PAGE EXCERPT —
Russell, 51, grew up Reform Jewish in L.A. He was relatively disconnected from his heritage for most of his adult life but reembraced Judaism — “a version of it that feels more meaningful to me” — about a decade ago, diving into books, attending community events and holding shabbat dinners at home with his wife, the actress Lisa Edelstein. “Not to sound cliché, but it’s brought meaning,” he says.
The two live in the Edward A. “Tink” Adams House in Silver Lake — Los Angeles Historic-Cultural Monument No. 922 — which was was redesigned, in 1966, for the co-founder of ArtCenter College of Design. Edelstein is also a painter and she and Russell have studios on opposite ends of the property, which features Japanese-style gardens and hundreds-year-old bonsai trees. Their conversations about Jewish life, culture and spirituality have influenced both of their bodies of work, Russell says.
During the early days of the COVID-19 pandemic, Russell turned to painting teacups, giant detailed renderings of traditional, hand-painted, German porcelain. He later exhibited the series at Anat Ebgi in 2021. During that uncertain and terrifying pre-vaccine period, however, making those works — supersized domestic objects, with their oval-shaped openings and wide-brimmed saucers — opened up his world, he says, which had become “small” in isolation. At the same time, depicting intimate vessels for warm, fragrant liquid provided coziness and comfort.
“Porzellan Manufaktur Allach” grew directly out of the teacup series. It’s a continuation of Russell’s interest in painting porcelain objects, he says, but far more sculpturally complicated ones, considering the angles and curves of the animals’ bodies as opposed to a rounded cup. There’s also more room for Russell to assert a sense of self in the pieces. The teacup series depicted hand-painted objects featuring intricate floral patterns, so Russell’s works were “paintings about painting” he says, “because I was painting in another painter’s style.” By contrast, the far less decorative animal figures were more liberating, allowing him “to deal not only with surface, but form,” he says. “I’m staying true to the Allach pieces themselves, but there’s a lot of room for gesture and exploration.”

SOURCE MATERIAL —
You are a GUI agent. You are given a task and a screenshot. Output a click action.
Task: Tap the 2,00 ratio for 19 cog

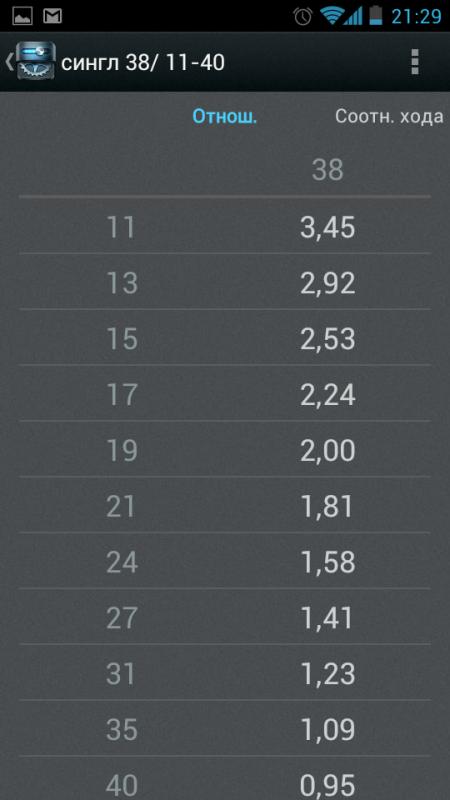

BRIEF 1 —
List every activity the article about the painter Russell names as part of how he reembraced Judaism about a decade ago.
BRIEF 2 —
For each statement, say whether it agrees with the article about the painter Russell. Answer yes or no and quote the deciding words.
(a) Russell grew up Orthodox Jewish.
(b) Russell exhibited the teacup series at Anat Ebgi in 2021.
(c) Russell and Edelstein share a single studio on the property.
BRIEF 3 —
Carry the article about the painter Russell forward from its final sentence.

OUTPUT 1 —
- diving into books
- attending community events
- holding shabbat dinners at home with his wife, the actress Lisa Edelstein

OUTPUT 2 —
(a) No: "Russell, 51, grew up Reform Jewish in L.A."
(b) Yes: "He later exhibited the series at Anat Ebgi in 2021."
(c) No: "she and Russell have studios on opposite ends of the property"

OUTPUT 3 —
Although the works reference the medium of photography, Russell doesn’t refer to them as photorealistic. They’re painterly interpretations of photographic images. Russell finds the Allach porcelain images in online auction house catalogs. Before re-creating the pictures on canvas, he photoshops the images, saturating the colors and punching up the reflections and shadows.
“It gives them volume and depth and turns them into what I consider to be paint-worthy,” he says. “I think of them as almost psychedelic hyper-real — because I’m then making them massive.”
Russell also experimented with materials during the pandemic. He now mixes a pasty, cold wax in with his linseed oil and paint to create a unique concoction that gives the canvas surface a translucency that he sees as “parallel to the porcelain.”
The result is luminescence bathed in irony. A dachshund puppy with big, floppy ears is ensconced in a fuzzy, angelic haze; a baby lamb’s tufts of fur are so pearly white and light, like peaks of whipped cream, they’re almost sculptural-looking. Underneath, the real porcelain objects are stamped with the SS “runes” symbol.
Russell didn’t set out to create an exhibition with an agenda — education was not his first priority, he admits. As a conceptual painter interested in the Vanitas and Memento Mori styles of painting, he was drawn to the subject’s aesthetic simplicity and the complicated, fraught history.
“The content’s there, but I wanted to seduce you first,” he says.
Still, the works amplify an important historical narrative.
“This, ideally, will become part of the cultural milieu out there,” he says. “When you research Allach porcelain, you’ll hopefully discover this.”